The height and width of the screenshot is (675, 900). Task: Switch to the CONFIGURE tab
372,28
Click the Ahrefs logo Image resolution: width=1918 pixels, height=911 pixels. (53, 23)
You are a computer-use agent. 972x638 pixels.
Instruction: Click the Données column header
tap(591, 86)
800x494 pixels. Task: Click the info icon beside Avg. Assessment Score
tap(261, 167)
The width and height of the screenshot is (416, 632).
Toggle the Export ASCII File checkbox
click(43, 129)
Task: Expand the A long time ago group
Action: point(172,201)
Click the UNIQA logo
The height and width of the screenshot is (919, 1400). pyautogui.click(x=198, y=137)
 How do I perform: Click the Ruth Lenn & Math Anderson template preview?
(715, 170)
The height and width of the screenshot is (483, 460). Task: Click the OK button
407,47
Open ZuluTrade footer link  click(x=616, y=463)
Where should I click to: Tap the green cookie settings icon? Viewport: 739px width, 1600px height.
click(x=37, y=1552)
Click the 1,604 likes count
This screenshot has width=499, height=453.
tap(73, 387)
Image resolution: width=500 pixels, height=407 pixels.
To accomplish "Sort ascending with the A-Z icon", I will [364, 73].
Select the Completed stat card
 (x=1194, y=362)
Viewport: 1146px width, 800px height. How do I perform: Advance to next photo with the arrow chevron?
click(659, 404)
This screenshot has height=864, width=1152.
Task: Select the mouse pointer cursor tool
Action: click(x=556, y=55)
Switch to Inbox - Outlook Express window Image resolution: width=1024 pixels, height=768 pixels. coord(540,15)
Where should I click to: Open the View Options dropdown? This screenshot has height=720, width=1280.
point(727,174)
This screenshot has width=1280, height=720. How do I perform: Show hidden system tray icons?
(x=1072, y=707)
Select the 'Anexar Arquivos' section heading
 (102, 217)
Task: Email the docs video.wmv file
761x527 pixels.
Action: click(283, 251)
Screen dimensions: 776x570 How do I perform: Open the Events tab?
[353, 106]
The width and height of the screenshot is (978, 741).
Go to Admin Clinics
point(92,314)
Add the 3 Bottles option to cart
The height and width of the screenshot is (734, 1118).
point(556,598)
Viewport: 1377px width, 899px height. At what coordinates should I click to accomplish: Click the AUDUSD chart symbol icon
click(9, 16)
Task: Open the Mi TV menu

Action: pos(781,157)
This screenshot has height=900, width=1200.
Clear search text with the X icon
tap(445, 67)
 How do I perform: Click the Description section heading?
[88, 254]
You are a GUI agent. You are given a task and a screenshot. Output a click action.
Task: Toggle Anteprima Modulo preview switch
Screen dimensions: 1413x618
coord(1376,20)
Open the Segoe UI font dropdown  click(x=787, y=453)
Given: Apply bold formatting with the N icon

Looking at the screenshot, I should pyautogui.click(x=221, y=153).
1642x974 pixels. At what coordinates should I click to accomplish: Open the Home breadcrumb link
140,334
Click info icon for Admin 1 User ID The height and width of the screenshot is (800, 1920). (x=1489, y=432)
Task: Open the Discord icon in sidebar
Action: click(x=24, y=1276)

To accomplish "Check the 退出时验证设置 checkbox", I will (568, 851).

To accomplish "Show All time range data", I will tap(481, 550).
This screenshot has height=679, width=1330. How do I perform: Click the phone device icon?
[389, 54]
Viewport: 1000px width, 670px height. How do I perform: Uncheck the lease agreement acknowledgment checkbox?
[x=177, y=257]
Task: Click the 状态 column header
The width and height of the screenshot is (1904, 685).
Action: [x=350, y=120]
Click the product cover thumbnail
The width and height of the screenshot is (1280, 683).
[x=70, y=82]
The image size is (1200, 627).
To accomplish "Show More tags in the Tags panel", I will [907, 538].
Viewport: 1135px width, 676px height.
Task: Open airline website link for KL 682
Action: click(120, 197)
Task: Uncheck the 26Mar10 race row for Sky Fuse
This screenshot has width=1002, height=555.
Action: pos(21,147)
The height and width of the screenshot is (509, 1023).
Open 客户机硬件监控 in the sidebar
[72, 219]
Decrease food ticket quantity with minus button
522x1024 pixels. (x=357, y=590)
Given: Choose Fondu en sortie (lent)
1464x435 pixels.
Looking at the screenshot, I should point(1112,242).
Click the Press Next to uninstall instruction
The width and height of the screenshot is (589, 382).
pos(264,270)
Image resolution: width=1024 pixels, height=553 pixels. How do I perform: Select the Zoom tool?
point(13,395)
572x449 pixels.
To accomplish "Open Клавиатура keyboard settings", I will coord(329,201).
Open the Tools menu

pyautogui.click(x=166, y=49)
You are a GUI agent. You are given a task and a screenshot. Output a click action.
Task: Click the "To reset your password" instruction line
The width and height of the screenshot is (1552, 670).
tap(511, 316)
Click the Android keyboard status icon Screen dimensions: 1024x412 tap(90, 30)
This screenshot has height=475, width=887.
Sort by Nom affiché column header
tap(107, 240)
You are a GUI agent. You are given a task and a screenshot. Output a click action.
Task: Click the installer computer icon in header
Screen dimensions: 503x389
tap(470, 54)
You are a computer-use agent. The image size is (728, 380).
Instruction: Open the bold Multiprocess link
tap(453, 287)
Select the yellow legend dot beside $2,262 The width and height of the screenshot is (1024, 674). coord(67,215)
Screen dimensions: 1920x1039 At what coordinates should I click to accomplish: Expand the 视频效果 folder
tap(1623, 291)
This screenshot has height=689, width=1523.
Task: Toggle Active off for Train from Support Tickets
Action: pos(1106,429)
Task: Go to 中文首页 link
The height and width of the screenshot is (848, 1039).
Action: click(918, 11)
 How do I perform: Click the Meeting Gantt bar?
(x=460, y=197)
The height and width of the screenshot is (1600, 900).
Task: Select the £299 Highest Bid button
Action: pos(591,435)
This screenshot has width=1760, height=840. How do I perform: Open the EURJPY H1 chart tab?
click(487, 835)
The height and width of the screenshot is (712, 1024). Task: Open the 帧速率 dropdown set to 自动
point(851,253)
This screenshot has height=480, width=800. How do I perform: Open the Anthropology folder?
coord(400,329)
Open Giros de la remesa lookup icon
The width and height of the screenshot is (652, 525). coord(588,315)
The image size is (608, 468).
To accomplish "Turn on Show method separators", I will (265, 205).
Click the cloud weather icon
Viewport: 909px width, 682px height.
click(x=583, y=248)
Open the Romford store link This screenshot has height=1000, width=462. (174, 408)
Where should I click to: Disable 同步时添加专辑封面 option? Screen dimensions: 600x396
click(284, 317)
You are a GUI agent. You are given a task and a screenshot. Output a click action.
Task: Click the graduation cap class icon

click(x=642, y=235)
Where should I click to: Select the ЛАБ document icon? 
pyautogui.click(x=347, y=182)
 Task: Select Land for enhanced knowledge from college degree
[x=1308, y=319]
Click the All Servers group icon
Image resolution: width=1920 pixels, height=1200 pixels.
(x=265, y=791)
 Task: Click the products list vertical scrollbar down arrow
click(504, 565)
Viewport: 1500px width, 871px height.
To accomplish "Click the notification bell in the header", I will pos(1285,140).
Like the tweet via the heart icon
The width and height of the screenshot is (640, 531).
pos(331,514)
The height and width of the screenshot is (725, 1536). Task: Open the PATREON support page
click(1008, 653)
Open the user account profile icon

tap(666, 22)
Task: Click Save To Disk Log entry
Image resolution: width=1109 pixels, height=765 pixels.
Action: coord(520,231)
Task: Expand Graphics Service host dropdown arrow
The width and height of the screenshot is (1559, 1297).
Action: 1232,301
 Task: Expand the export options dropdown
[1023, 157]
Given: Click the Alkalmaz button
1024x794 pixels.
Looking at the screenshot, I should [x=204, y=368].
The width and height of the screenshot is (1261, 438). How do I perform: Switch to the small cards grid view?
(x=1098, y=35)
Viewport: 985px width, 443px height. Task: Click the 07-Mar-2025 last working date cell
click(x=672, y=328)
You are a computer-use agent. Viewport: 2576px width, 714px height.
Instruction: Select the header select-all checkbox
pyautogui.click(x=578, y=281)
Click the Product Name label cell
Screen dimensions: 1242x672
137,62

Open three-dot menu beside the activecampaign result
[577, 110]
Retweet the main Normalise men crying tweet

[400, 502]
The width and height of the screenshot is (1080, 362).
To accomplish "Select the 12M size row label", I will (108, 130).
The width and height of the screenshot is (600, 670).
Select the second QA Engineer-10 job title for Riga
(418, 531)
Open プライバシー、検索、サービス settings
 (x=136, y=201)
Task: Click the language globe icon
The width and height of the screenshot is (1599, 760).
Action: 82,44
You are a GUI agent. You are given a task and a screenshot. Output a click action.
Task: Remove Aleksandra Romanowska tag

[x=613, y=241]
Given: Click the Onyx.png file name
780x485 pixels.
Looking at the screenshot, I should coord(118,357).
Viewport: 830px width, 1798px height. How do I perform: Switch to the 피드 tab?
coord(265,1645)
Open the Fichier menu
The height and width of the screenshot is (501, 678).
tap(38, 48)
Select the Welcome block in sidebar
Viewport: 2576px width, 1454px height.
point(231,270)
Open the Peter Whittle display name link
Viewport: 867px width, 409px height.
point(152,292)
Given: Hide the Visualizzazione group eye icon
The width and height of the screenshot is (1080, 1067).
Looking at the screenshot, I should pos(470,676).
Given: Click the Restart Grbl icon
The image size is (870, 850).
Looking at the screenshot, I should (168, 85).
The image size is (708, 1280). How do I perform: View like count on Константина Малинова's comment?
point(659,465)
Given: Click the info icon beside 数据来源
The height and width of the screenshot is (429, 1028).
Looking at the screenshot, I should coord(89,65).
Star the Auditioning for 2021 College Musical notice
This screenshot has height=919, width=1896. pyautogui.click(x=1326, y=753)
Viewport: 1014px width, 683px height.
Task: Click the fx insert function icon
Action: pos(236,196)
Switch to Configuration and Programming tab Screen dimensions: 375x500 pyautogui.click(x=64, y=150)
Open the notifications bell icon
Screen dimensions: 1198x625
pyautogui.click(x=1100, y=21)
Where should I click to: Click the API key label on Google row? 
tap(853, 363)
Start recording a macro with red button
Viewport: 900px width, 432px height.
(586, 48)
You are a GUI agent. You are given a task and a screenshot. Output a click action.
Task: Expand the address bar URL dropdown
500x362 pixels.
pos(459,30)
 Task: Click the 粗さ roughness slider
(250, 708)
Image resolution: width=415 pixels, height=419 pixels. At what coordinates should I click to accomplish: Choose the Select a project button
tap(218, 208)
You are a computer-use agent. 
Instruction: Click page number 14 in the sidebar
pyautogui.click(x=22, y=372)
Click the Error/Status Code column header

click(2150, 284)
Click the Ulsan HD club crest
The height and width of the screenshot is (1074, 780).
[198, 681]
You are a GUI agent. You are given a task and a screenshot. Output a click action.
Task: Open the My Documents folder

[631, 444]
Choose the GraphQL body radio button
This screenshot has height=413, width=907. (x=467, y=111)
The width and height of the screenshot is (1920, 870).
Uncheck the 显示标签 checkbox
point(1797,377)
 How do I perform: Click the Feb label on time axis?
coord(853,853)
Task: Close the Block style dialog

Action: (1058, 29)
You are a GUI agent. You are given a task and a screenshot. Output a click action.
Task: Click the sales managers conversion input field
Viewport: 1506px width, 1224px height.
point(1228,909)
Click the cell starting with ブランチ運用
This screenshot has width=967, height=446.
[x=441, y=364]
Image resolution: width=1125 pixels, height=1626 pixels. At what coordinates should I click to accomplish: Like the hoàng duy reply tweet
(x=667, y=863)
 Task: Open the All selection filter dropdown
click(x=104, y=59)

- _What the task requires_: What is needed is a word-for-word copy of the records above, from the first line through the line that contains "You are a computer-use agent. 972x638 pixels.".

- _Reply_:
The height and width of the screenshot is (675, 900). Task: Switch to the CONFIGURE tab
372,28
Click the Ahrefs logo Image resolution: width=1918 pixels, height=911 pixels. (53, 23)
You are a computer-use agent. 972x638 pixels.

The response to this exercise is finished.